- [Tarefas a realizar]:
1 - Responda às perguntas abaixo com base no texto sobre regulação de criptoativos:
(a) Desde quando houve audiências da House of Financial Services e do Senate Banking Committee sobre o tema?
(b) Qual foi o foco da Ordem Executiva 14.067?
(c) Qual mixer a OFAC sancionou?
2 - Traduza para o inglês esta frase do texto sobre regulação de criptoativos: "Em um cenário tão caótico, a solidez dos fundamentos e a previsibilidade da emissão do maior ativo do mercado continuam fornecendo um porto seguro para o ecossistema."
3 - Repita sem alterações o trecho do texto sobre regulação de criptoativos que começa com as palavras "Não podemos nos" e termina com "empresas e investidores.".

- [Texto fornecido]:
____

A ruína das empresas de Sam Bankman-Fried, players centralizados, diga-se de passagem, gerou um bom pretexto para que vejamos a intensificação das pautas regulatórias sobre o setor, especialmente no que diz respeito às prestadoras de serviço. Mas com o crash da Terra Luna, as stablecoins também não passarão em branco. Desde fevereiro de 2022 tivemos audiências da House of Financial Services e do Senate Banking Committee debatendo o tema.
Não podemos nos esquecer da Ordem Executiva 14.067, proposta por Biden, cujo foco foi o “Desenvolvimento responsável de ativos digitais”, visando elaborar relatórios de estudo sobre como os Estados Unidos devem regular as criptomoedas a partir de uma atuação conjunta de órgãos de todo o governo. As preocupações, em tese, diziam respeito à:
-
proteção de consumidores, empresas e investidores.
-
Garantir serviços seguros e acessíveis
-
Combater ilicitudes
-
Explorar a criação de CBDCs, havendo inclusive a criação de um grupo especializado sobre o tema.
Isso sem mencionar a OFAC sancionando o mixer Tornado Cash e também o processo judicial entre Ripple e SEC que deve fornecer perspectivas mais claras sobre o enquadramento de alguns tipos de criptoativos como “commodities” ou “securities”. Ou seja, não tem mais para onde correr: a regulamentação é inevitável e resta lutar e supervisionar para que seja bem feita. Além deste evidente neste cenário acima que deve se intensificar, avaliaremos algumas outras narrativas e teses que deverão predominar em 2023:
1) Bitcoin
Em um cenário tão caótico, a solidez dos fundamentos e a previsibilidade da emissão do maior ativo do mercado continuam fornecendo um porto seguro para o ecossistema. É bastante provável que a Lightning Network alcance níveis ainda mais altos de liquidez de BTC e que os primeiros ativos tokenizados – possivelmente stablecoins - proporcionados pela atualização Taro apareçam na rede.

____

- [Registros extraídos]:
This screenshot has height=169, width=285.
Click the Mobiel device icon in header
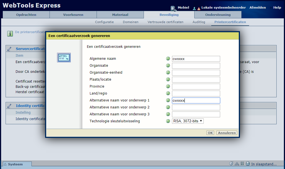173,8
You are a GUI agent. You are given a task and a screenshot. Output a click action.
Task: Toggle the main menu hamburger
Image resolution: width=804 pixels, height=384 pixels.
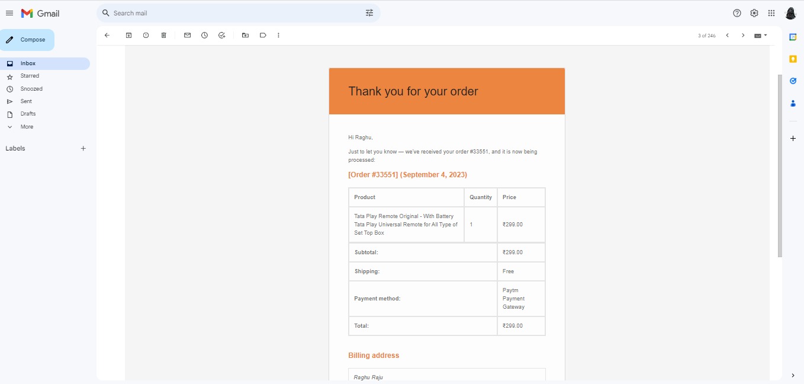click(x=9, y=13)
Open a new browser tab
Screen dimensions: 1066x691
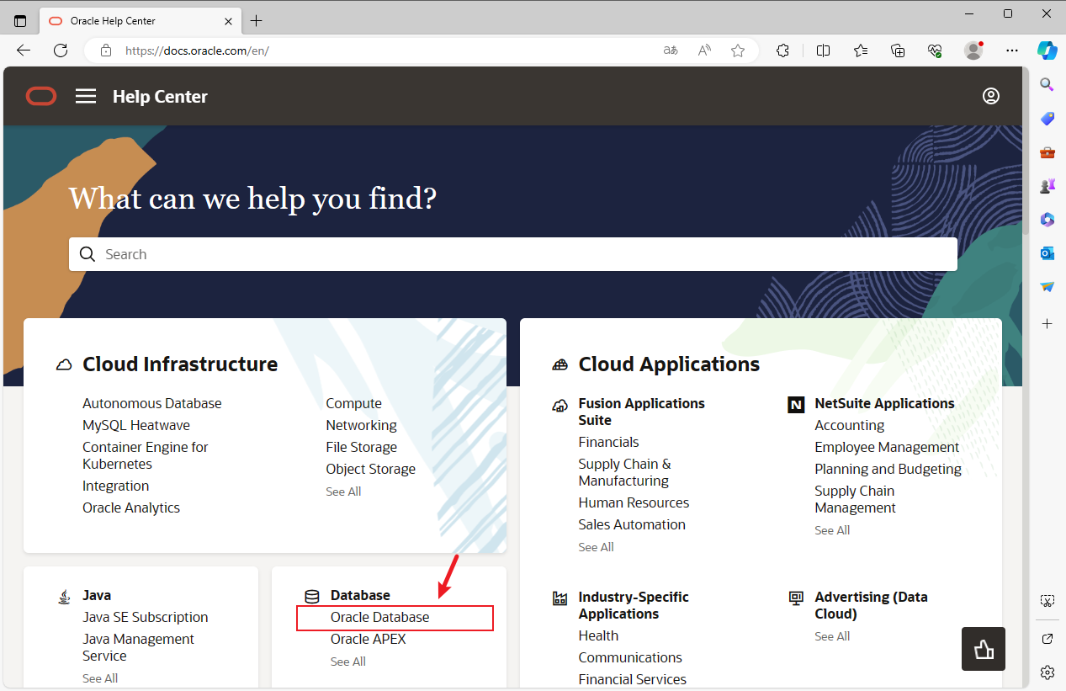[257, 20]
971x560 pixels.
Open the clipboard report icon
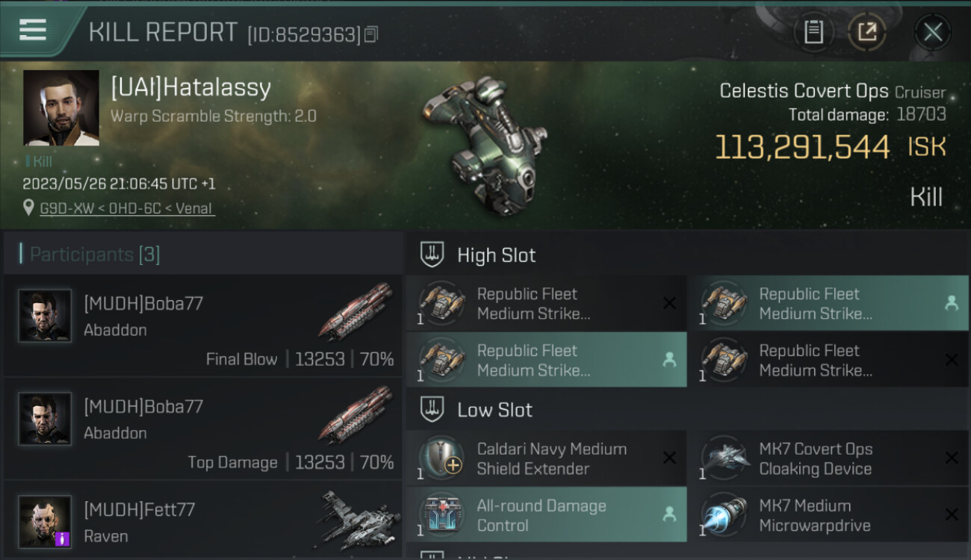[813, 32]
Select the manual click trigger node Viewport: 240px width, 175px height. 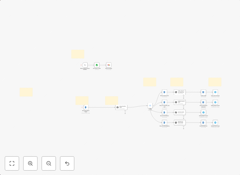click(x=85, y=65)
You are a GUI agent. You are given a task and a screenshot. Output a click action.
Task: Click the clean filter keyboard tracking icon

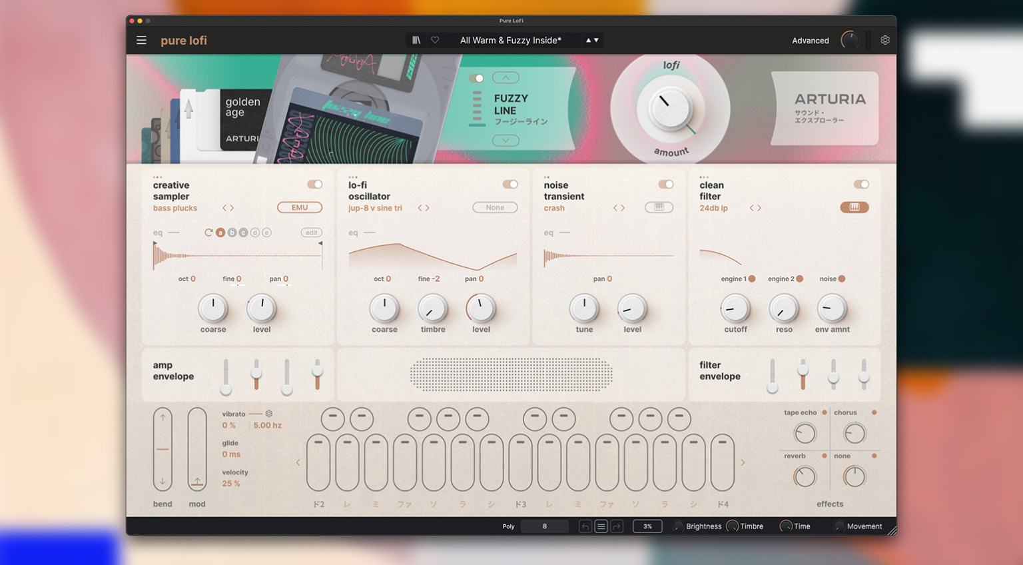coord(854,207)
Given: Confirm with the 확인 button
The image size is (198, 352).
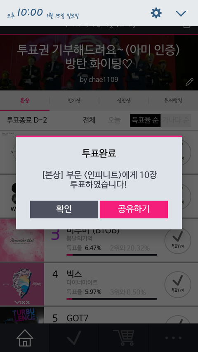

____

- [Respostas às tarefas]:
1 -
(a) Desde fevereiro de 2022.
(b) O “Desenvolvimento responsável de ativos digitais”.
(c) O Tornado Cash.

2 - In such a chaotic scenario, the solidity of the fundamentals and the predictability of the issuance of the largest asset on the market continue to provide a safe haven for the ecosystem.

3 -
Não podemos nos esquecer da Ordem Executiva 14.067, proposta por Biden, cujo foco foi o “Desenvolvimento responsável de ativos digitais”, visando elaborar relatórios de estudo sobre como os Estados Unidos devem regular as criptomoedas a partir de uma atuação conjunta de órgãos de todo o governo. As preocupações, em tese, diziam respeito à:
-
proteção de consumidores, empresas e investidores.